> [Task requirements]:
Set down the entries exactly. No line may differ from its source.
[Material provided Boundary: Start]
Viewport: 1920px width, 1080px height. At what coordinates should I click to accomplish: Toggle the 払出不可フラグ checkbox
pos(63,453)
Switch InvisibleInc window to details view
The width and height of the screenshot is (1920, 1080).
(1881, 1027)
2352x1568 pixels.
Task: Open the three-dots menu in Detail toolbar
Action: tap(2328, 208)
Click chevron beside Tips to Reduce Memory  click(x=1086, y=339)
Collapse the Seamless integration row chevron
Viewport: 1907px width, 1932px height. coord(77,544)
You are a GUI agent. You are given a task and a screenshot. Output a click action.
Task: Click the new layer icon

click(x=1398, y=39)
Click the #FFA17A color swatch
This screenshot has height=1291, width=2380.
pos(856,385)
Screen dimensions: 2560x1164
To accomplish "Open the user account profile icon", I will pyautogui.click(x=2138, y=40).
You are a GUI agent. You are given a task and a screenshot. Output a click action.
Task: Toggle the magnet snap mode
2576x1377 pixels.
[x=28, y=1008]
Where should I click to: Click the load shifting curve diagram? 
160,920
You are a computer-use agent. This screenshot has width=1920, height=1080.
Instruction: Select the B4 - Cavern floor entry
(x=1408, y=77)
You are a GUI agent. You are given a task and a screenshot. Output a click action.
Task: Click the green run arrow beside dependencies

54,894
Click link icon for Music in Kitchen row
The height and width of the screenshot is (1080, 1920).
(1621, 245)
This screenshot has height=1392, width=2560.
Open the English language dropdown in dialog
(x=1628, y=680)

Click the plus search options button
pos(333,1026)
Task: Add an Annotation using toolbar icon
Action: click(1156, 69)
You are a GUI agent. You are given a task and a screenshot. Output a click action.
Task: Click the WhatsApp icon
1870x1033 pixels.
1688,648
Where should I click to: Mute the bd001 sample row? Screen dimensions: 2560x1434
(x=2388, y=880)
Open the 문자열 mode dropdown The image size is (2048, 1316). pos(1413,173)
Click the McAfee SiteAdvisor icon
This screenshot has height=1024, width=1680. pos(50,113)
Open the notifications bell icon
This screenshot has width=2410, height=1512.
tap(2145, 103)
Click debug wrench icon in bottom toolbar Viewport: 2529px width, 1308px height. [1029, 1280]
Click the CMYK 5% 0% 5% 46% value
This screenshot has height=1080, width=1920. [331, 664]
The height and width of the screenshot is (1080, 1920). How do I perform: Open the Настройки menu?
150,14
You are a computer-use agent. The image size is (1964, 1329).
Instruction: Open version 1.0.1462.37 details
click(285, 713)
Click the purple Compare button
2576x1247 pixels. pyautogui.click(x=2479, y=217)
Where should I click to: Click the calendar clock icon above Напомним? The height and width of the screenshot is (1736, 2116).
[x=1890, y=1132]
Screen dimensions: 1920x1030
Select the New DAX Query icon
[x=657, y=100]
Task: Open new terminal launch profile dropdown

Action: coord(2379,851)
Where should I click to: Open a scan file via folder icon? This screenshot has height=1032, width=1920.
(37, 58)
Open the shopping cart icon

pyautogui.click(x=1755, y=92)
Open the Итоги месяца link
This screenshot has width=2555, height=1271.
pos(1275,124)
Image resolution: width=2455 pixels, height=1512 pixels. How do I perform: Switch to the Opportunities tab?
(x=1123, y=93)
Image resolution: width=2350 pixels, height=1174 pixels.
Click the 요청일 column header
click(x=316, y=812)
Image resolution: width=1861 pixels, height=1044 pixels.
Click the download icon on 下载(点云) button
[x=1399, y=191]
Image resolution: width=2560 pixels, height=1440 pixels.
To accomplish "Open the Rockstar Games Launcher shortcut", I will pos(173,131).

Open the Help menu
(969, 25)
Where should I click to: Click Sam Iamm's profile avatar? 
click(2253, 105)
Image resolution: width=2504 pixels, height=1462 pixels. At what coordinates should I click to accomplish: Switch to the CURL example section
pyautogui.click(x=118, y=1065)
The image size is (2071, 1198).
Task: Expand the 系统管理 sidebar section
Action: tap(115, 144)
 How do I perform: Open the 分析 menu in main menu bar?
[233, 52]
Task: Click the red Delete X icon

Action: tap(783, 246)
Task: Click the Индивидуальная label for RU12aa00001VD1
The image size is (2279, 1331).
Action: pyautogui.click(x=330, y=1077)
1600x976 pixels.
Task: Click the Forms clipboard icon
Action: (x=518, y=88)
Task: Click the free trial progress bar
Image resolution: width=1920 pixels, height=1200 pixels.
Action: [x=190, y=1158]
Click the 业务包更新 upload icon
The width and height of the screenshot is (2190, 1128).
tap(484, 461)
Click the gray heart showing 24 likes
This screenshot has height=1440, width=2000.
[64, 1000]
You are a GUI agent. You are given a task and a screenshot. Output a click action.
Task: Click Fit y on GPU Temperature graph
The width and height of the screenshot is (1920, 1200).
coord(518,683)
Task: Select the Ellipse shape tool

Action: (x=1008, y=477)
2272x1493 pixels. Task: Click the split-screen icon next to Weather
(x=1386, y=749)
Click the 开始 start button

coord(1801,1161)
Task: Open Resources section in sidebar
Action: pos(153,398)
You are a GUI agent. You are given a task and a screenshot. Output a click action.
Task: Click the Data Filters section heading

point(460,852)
[Material provided Boundary: End]
> [Solution to the exercise]:
Viewport: 1920px width, 1080px height. At what coordinates should I click to accomplish: Toggle the 払出不可フラグ checkbox
pos(63,453)
Switch InvisibleInc window to details view
The width and height of the screenshot is (1920, 1080).
(1881, 1027)
2352x1568 pixels.
Task: Open the three-dots menu in Detail toolbar
Action: tap(2328, 208)
Click chevron beside Tips to Reduce Memory  click(x=1086, y=339)
Collapse the Seamless integration row chevron
Viewport: 1907px width, 1932px height. coord(77,544)
You are a GUI agent. You are given a task and a screenshot. Output a click action.
Task: Click the new layer icon

click(x=1398, y=39)
Click the #FFA17A color swatch
This screenshot has height=1291, width=2380.
pos(856,385)
Screen dimensions: 2560x1164
To accomplish "Open the user account profile icon", I will pyautogui.click(x=2138, y=40).
You are a GUI agent. You are given a task and a screenshot. Output a click action.
Task: Toggle the magnet snap mode
2576x1377 pixels.
[x=28, y=1008]
Where should I click to: Click the load shifting curve diagram? 
160,920
You are a computer-use agent. This screenshot has width=1920, height=1080.
Instruction: Select the B4 - Cavern floor entry
(x=1408, y=77)
You are a GUI agent. You are given a task and a screenshot. Output a click action.
Task: Click the green run arrow beside dependencies

54,894
Click link icon for Music in Kitchen row
The height and width of the screenshot is (1080, 1920).
(1621, 245)
This screenshot has height=1392, width=2560.
Open the English language dropdown in dialog
(x=1628, y=680)

Click the plus search options button
pos(333,1026)
Task: Add an Annotation using toolbar icon
Action: click(1156, 69)
You are a GUI agent. You are given a task and a screenshot. Output a click action.
Task: Click the WhatsApp icon
1870x1033 pixels.
1688,648
Where should I click to: Mute the bd001 sample row? Screen dimensions: 2560x1434
(x=2388, y=880)
Open the 문자열 mode dropdown The image size is (2048, 1316). pos(1413,173)
Click the McAfee SiteAdvisor icon
This screenshot has height=1024, width=1680. pos(50,113)
Open the notifications bell icon
This screenshot has width=2410, height=1512.
tap(2145, 103)
Click debug wrench icon in bottom toolbar Viewport: 2529px width, 1308px height. [1029, 1280]
Click the CMYK 5% 0% 5% 46% value
This screenshot has height=1080, width=1920. [331, 664]
The height and width of the screenshot is (1080, 1920). How do I perform: Open the Настройки menu?
150,14
You are a computer-use agent. The image size is (1964, 1329).
Instruction: Open version 1.0.1462.37 details
click(285, 713)
Click the purple Compare button
2576x1247 pixels. pyautogui.click(x=2479, y=217)
Where should I click to: Click the calendar clock icon above Напомним? The height and width of the screenshot is (1736, 2116).
[x=1890, y=1132]
Screen dimensions: 1920x1030
Select the New DAX Query icon
[x=657, y=100]
Task: Open new terminal launch profile dropdown

Action: coord(2379,851)
Where should I click to: Open a scan file via folder icon? This screenshot has height=1032, width=1920.
(37, 58)
Open the shopping cart icon

pyautogui.click(x=1755, y=92)
Open the Итоги месяца link
This screenshot has width=2555, height=1271.
pos(1275,124)
Image resolution: width=2455 pixels, height=1512 pixels. How do I perform: Switch to the Opportunities tab?
(x=1123, y=93)
Image resolution: width=2350 pixels, height=1174 pixels.
Click the 요청일 column header
click(x=316, y=812)
Image resolution: width=1861 pixels, height=1044 pixels.
Click the download icon on 下载(点云) button
[x=1399, y=191]
Image resolution: width=2560 pixels, height=1440 pixels.
To accomplish "Open the Rockstar Games Launcher shortcut", I will pos(173,131).

Open the Help menu
(969, 25)
Where should I click to: Click Sam Iamm's profile avatar? 
click(2253, 105)
Image resolution: width=2504 pixels, height=1462 pixels. At what coordinates should I click to accomplish: Switch to the CURL example section
pyautogui.click(x=118, y=1065)
The image size is (2071, 1198).
Task: Expand the 系统管理 sidebar section
Action: tap(115, 144)
 How do I perform: Open the 分析 menu in main menu bar?
[233, 52]
Task: Click the red Delete X icon

Action: tap(783, 246)
Task: Click the Индивидуальная label for RU12aa00001VD1
The image size is (2279, 1331).
Action: pyautogui.click(x=330, y=1077)
1600x976 pixels.
Task: Click the Forms clipboard icon
Action: (x=518, y=88)
Task: Click the free trial progress bar
Image resolution: width=1920 pixels, height=1200 pixels.
Action: [x=190, y=1158]
Click the 业务包更新 upload icon
The width and height of the screenshot is (2190, 1128).
tap(484, 461)
Click the gray heart showing 24 likes
This screenshot has height=1440, width=2000.
[64, 1000]
You are a GUI agent. You are given a task and a screenshot. Output a click action.
Task: Click Fit y on GPU Temperature graph
The width and height of the screenshot is (1920, 1200).
coord(518,683)
Task: Select the Ellipse shape tool

Action: (x=1008, y=477)
2272x1493 pixels. Task: Click the split-screen icon next to Weather
(x=1386, y=749)
Click the 开始 start button

coord(1801,1161)
Task: Open Resources section in sidebar
Action: pos(153,398)
You are a GUI agent. You are given a task and a screenshot. Output a click action.
Task: Click the Data Filters section heading

point(460,852)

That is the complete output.